**PROBLEM TO WORK ON:** Extract all of the lines below word for word, leaving the pictures out of your answer.

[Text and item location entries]

* Start *

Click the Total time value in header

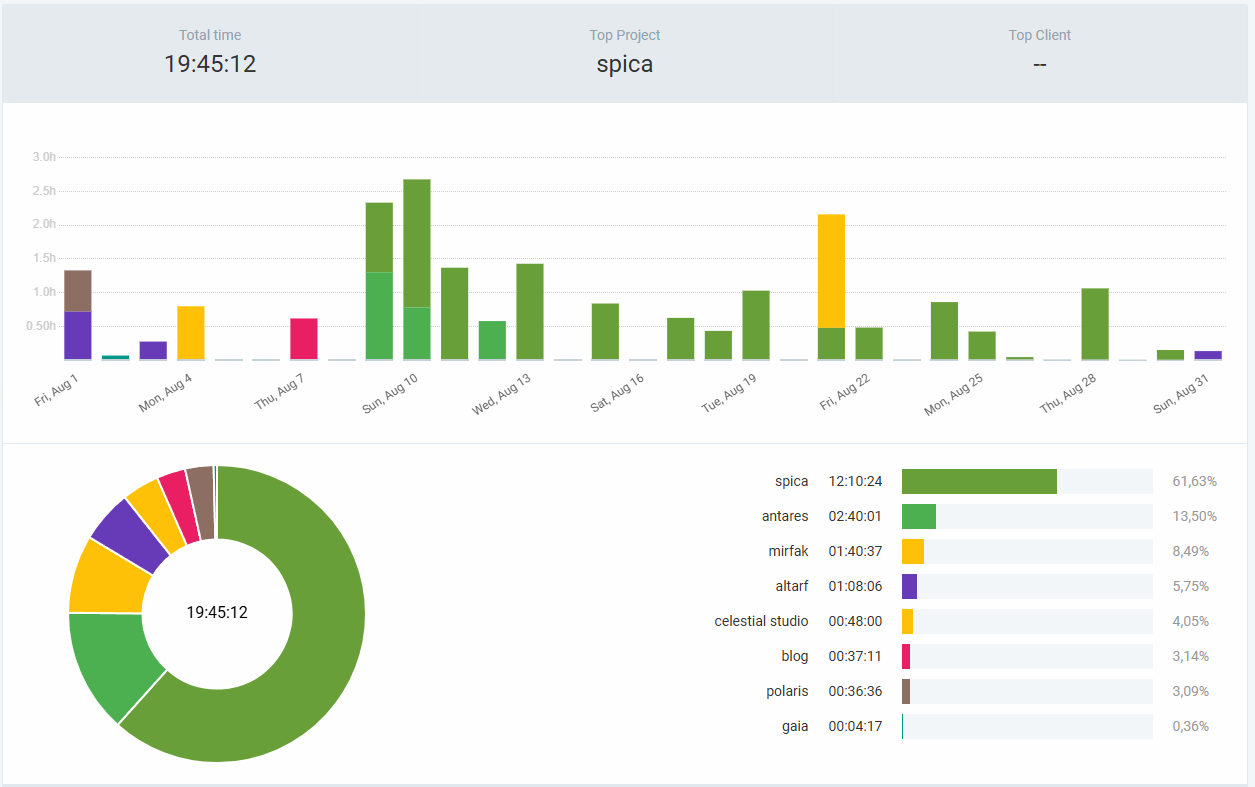click(210, 64)
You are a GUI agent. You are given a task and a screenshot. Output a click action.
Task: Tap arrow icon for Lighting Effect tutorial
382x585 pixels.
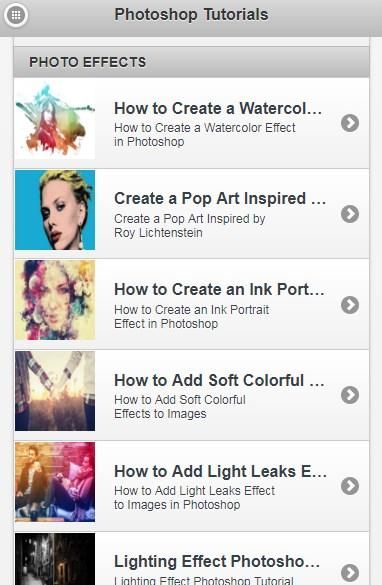click(x=350, y=573)
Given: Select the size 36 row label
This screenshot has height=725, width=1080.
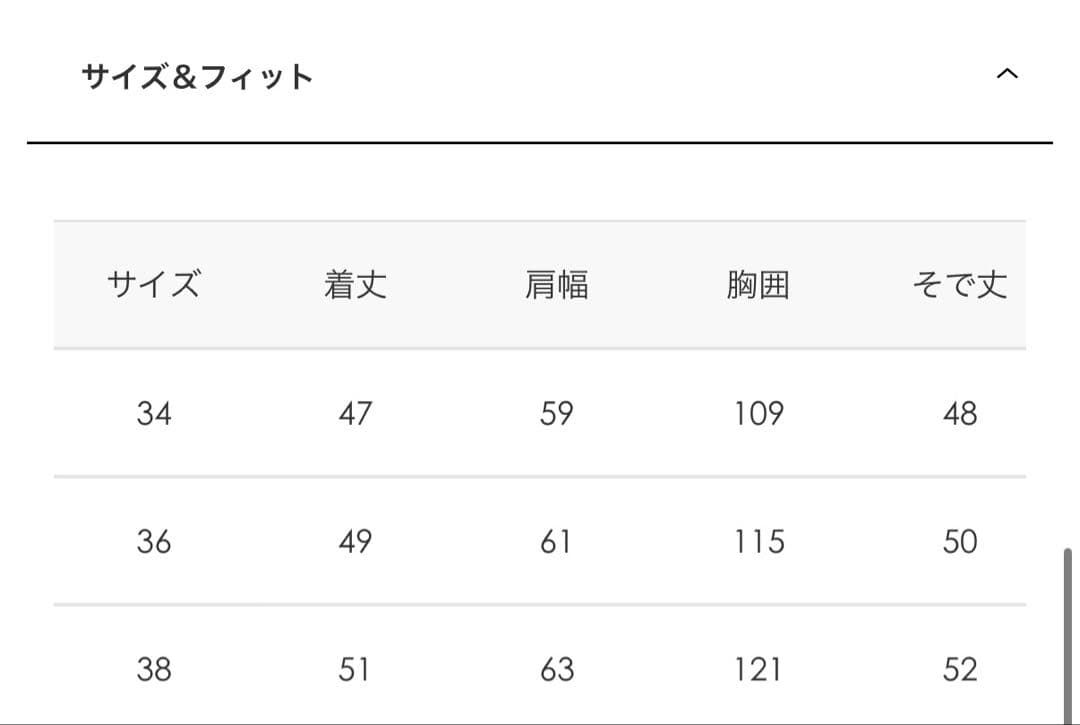Looking at the screenshot, I should tap(154, 541).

* End *

**FINISHED TASK:**
Click the Total time value in header

click(210, 64)
You are a GUI agent. You are given a task and a screenshot. Output a click action.
Task: Tap arrow icon for Lighting Effect tutorial
382x585 pixels.
click(x=350, y=573)
Given: Select the size 36 row label
This screenshot has height=725, width=1080.
Looking at the screenshot, I should tap(154, 541).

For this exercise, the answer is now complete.